_ASSIGNMENT_:
Work out how many lines of the material below contain the word "with", then write that number alone.

_EXTRACTED DATA_:
■ ■ ■ ■ ■

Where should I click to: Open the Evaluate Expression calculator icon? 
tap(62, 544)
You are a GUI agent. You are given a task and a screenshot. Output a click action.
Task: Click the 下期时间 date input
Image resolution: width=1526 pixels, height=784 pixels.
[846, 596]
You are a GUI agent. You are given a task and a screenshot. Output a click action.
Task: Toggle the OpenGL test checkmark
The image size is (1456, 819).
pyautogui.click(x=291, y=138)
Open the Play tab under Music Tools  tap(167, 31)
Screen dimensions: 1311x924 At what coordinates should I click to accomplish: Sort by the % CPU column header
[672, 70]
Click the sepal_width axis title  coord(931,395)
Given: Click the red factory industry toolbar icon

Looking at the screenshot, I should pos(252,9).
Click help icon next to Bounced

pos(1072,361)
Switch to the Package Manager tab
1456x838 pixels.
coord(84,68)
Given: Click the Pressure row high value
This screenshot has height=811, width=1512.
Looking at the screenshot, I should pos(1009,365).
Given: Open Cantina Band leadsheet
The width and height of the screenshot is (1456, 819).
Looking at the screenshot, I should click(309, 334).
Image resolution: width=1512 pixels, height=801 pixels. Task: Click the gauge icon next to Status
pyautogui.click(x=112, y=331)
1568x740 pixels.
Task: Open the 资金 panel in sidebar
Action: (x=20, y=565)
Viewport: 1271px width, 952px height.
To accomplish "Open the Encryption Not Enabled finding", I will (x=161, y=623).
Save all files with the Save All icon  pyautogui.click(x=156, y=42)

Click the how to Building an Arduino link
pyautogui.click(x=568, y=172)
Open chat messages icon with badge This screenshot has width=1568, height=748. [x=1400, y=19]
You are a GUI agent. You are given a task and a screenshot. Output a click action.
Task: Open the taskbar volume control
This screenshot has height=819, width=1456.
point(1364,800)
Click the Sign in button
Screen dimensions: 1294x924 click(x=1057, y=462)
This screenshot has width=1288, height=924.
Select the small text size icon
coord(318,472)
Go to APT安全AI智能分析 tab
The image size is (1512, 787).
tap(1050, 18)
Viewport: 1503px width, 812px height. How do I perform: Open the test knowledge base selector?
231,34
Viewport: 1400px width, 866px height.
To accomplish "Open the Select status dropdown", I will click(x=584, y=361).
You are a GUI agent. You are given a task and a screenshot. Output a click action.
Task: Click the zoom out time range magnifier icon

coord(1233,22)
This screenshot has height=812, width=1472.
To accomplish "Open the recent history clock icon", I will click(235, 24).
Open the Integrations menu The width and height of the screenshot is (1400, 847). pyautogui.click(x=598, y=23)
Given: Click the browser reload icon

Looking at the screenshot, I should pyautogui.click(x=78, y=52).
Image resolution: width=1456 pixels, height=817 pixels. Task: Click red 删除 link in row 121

■ ■ ■ ■ ■

_EXERCISE ANSWER_:
2